**TEXTE SOURCE:**
Et le branle-bas général éclata : début de la  Révolution tranquille en 1960, Loi 101 en 1977 et surtout Loi 109 en 1997 qui fit qu’en tant que ministre  de l’éducation, Pauline Marois ait pu revendiquer et a obtenu d’Ottawa un amendement constitutionnel faisant que les commissions scolaires au Québec allaient dorénavant être régies à partir de critères linguistiques plutôt que confessionnels.

 

La Révolution tranquille : rien de transcendant pour Delmar

Un tel branle-bas aurait dû rapprocher le chroniqueur des choix de ses grands-parents à leur arrivée au Québec. Ça ne s’est pas produit et la perception qu’il a retenue de la majorité francophone semble être le pur produit d’un trop  long séjour sur les bancs des écoles du  Protestant School Board of Greater Montreal.  

Ce serait donc avec ce qu’on lui a appris de la « société d’accueil » que Delmar répond au questionnement que pose son ambitieux titre dans sa chronique du 12 avril, à savoir : pourquoi les nationalistes craignent-ils une enquête sur le racisme systémique. 

 

Dan Delmar le 12 avril: « Tout nationalisme engendre du racisme systémique et le Québec ne fait pas exception »

À penser ainsi, le chroniqueur de la Gazette place le Québec dans un étau impossible à desserrer. Selon lui, quoi qu’il fasse,  tout  gouvernement québécois marche sur la corde raide du  racisme systémique.  Une tendance déjà en gestation quand l’équipe du tonnerre de Lesage a décidé d’amorcer la décléricalisation de notre système d’enseignement afin que n’arrive plus ce qu’avaient vécu ses grands parents.

Exemple de la manière de penser tordue de Delmar, c’est quand il dit comprendre que les nationalistes québécois ne sentent moins racistes depuis que le magazine Maclean’s a classé  Winnipeg comme étant la plus raciste des villes canadiennes. « Mais, s’empresse-t-il d’ajouter, quand on juxtapose au racisme ordinaire la xénophobie linguistique institutionnalisée que constituent la Police de la langue et l’Office québécois de la langue française, il faut bien dire qu’une telle discrimination envers les anglophones et les autres minorités linguistiques appartienne à de la xénophobie systémique, sinistre cousine du racisme».

**TÂCHES DE L'EXERCICE:**
1/ Recopiez intégralement le texte critiquant la chronique de Dan Delmar, sans y changer quoi que ce soit.
2/ Dans les enregistrements, modifiez les lignes qui commencent à celle contenant « The height and » et se terminent à celle contenant « click(137, 155) », toutes deux incluses : remplacez « logs » par « journals » et ne touchez à rien d'autre. Ne donnez que ces lignes et laissez les images de côté, s'il vous plaît.

**ENREGISTREMENTS:**
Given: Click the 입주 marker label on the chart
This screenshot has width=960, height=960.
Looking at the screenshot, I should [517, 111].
* * *
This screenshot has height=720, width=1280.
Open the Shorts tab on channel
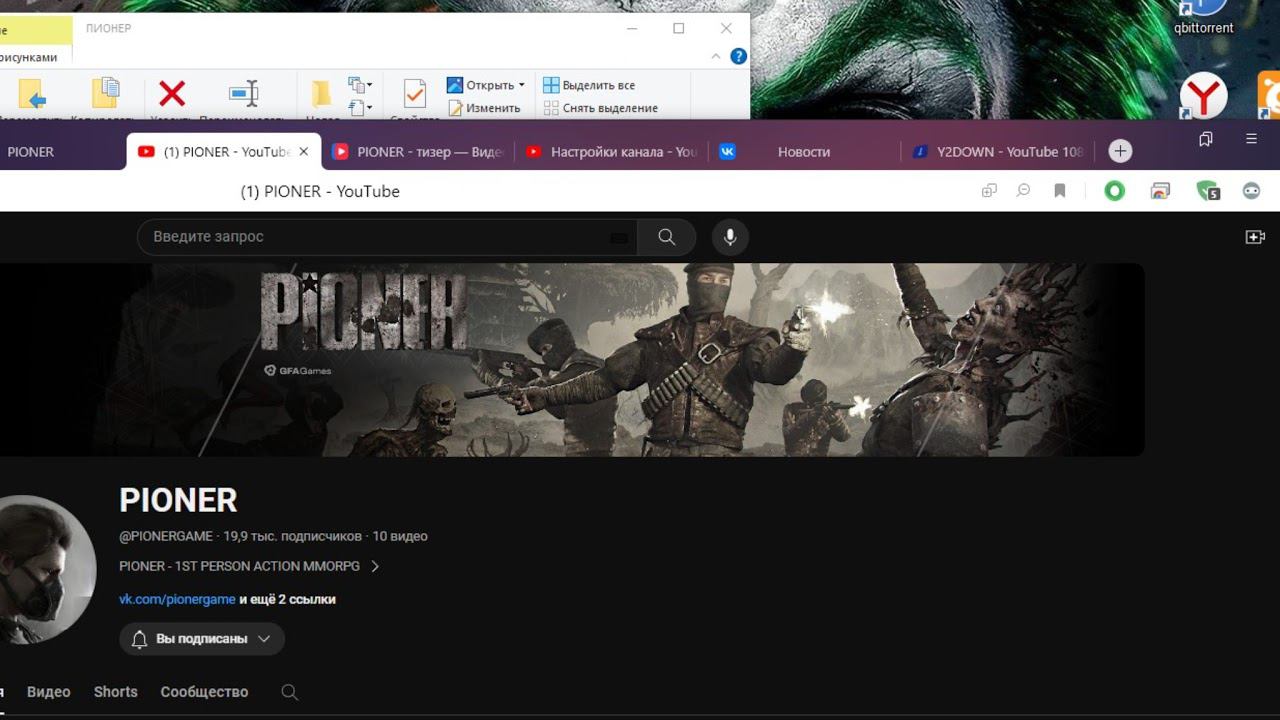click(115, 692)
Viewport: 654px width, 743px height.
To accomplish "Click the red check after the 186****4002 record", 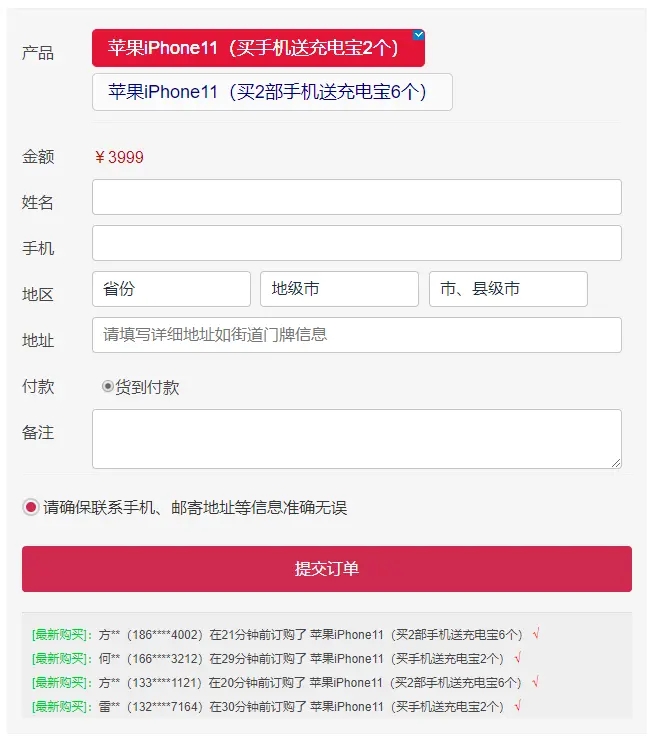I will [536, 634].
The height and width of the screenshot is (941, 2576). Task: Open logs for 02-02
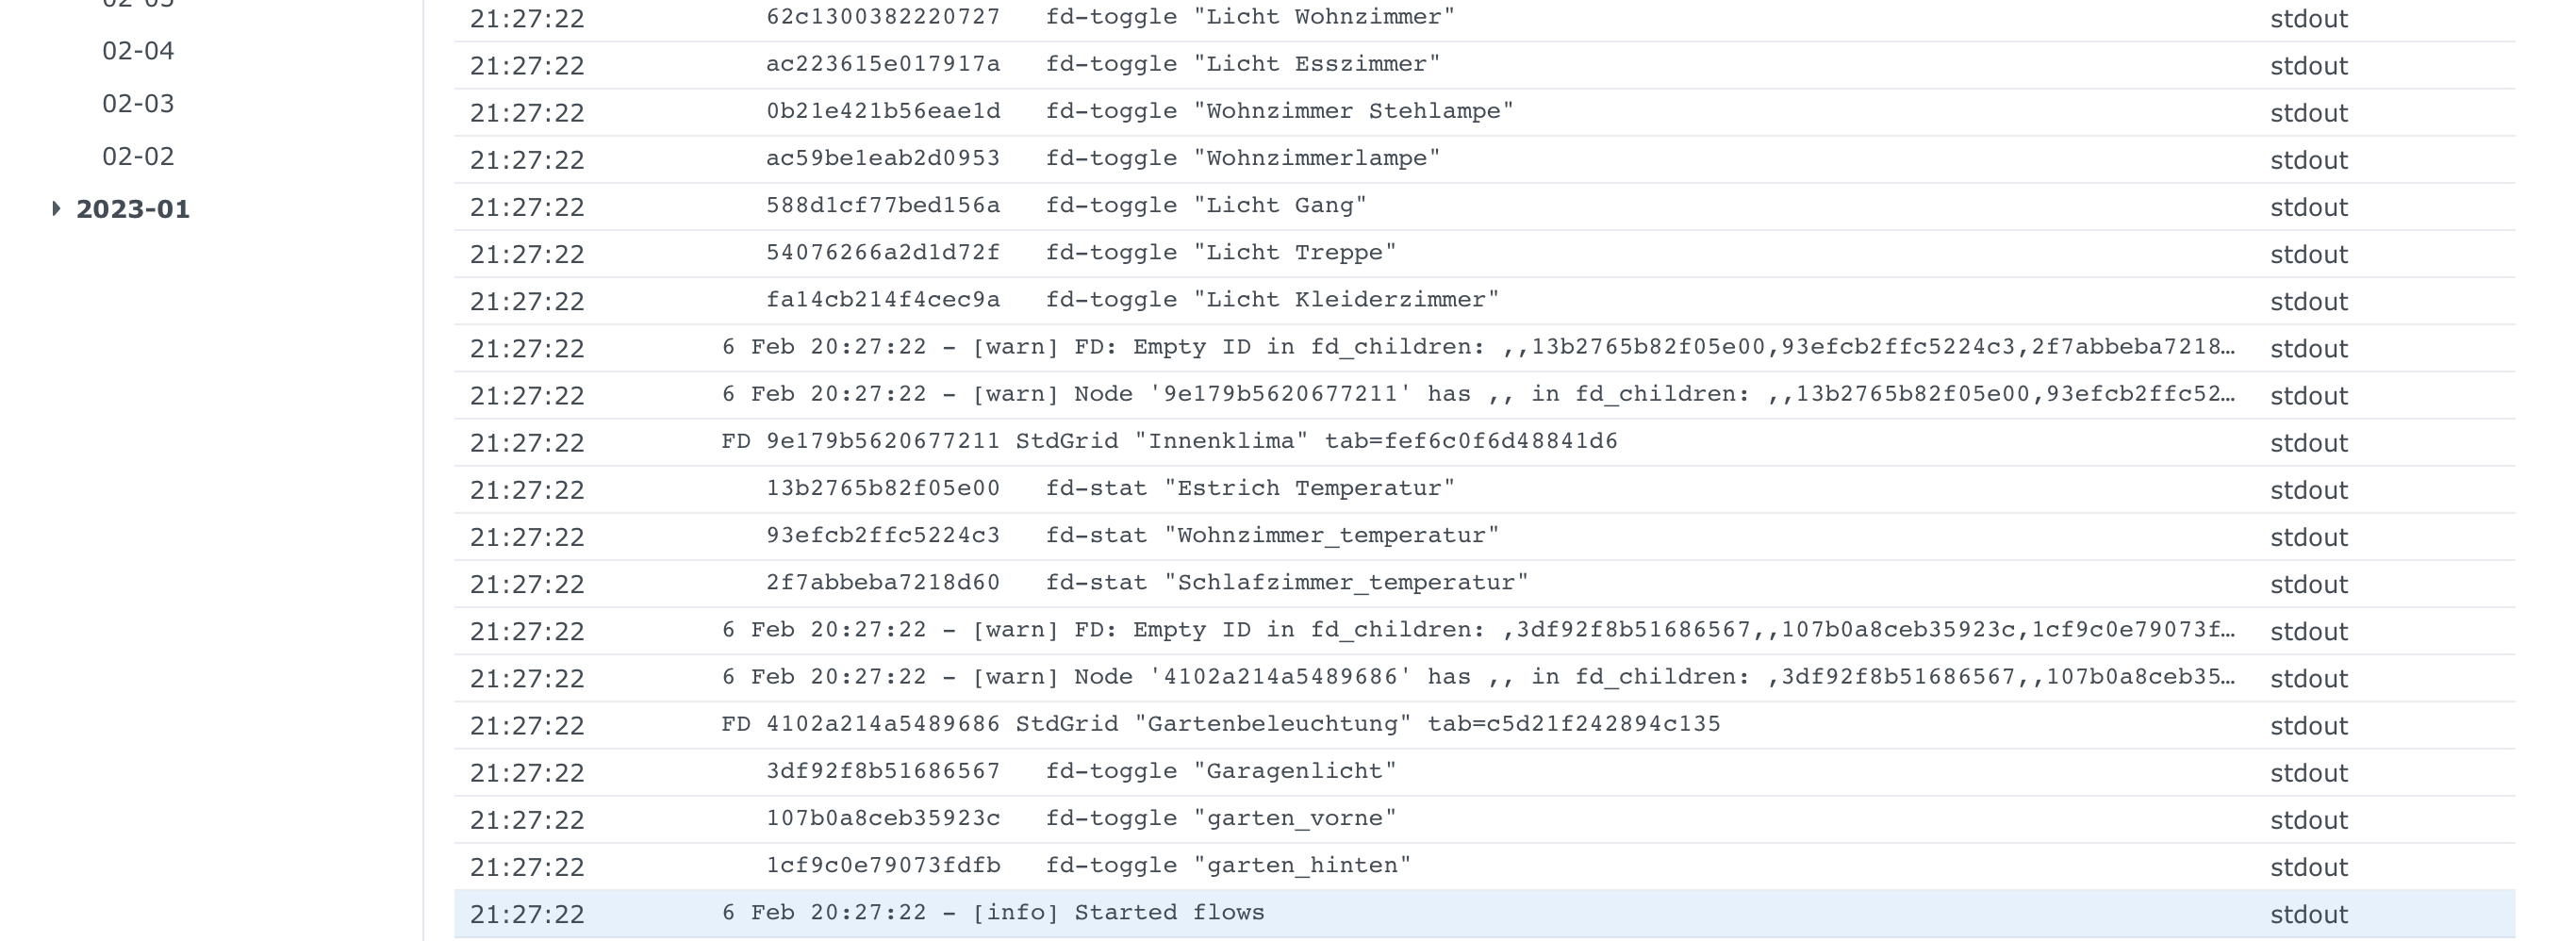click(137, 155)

**RÉPONSES ATTENDUES:**
1/
Et le branle-bas général éclata : début de la  Révolution tranquille en 1960, Loi 101 en 1977 et surtout Loi 109 en 1997 qui fit qu’en tant que ministre  de l’éducation, Pauline Marois ait pu revendiquer et a obtenu d’Ottawa un amendement constitutionnel faisant que les commissions scolaires au Québec allaient dorénavant être régies à partir de critères linguistiques plutôt que confessionnels.

 

La Révolution tranquille : rien de transcendant pour Delmar

Un tel branle-bas aurait dû rapprocher le chroniqueur des choix de ses grands-parents à leur arrivée au Québec. Ça ne s’est pas produit et la perception qu’il a retenue de la majorité francophone semble être le pur produit d’un trop  long séjour sur les bancs des écoles du  Protestant School Board of Greater Montreal.  

Ce serait donc avec ce qu’on lui a appris de la « société d’accueil » que Delmar répond au questionnement que pose son ambitieux titre dans sa chronique du 12 avril, à savoir : pourquoi les nationalistes craignent-ils une enquête sur le racisme systémique. 

 

Dan Delmar le 12 avril: « Tout nationalisme engendre du racisme systémique et le Québec ne fait pas exception »

À penser ainsi, le chroniqueur de la Gazette place le Québec dans un étau impossible à desserrer. Selon lui, quoi qu’il fasse,  tout  gouvernement québécois marche sur la corde raide du  racisme systémique.  Une tendance déjà en gestation quand l’équipe du tonnerre de Lesage a décidé d’amorcer la décléricalisation de notre système d’enseignement afin que n’arrive plus ce qu’avaient vécu ses grands parents.

Exemple de la manière de penser tordue de Delmar, c’est quand il dit comprendre que les nationalistes québécois ne sentent moins racistes depuis que le magazine Maclean’s a classé  Winnipeg comme étant la plus raciste des villes canadiennes. « Mais, s’empresse-t-il d’ajouter, quand on juxtapose au racisme ordinaire la xénophobie linguistique institutionnalisée que constituent la Police de la langue et l’Office québécois de la langue française, il faut bien dire qu’une telle discrimination envers les anglophones et les autres minorités linguistiques appartienne à de la xénophobie systémique, sinistre cousine du racisme».

2/
The height and width of the screenshot is (941, 2576). Task: Open journals for 02-02
click(137, 155)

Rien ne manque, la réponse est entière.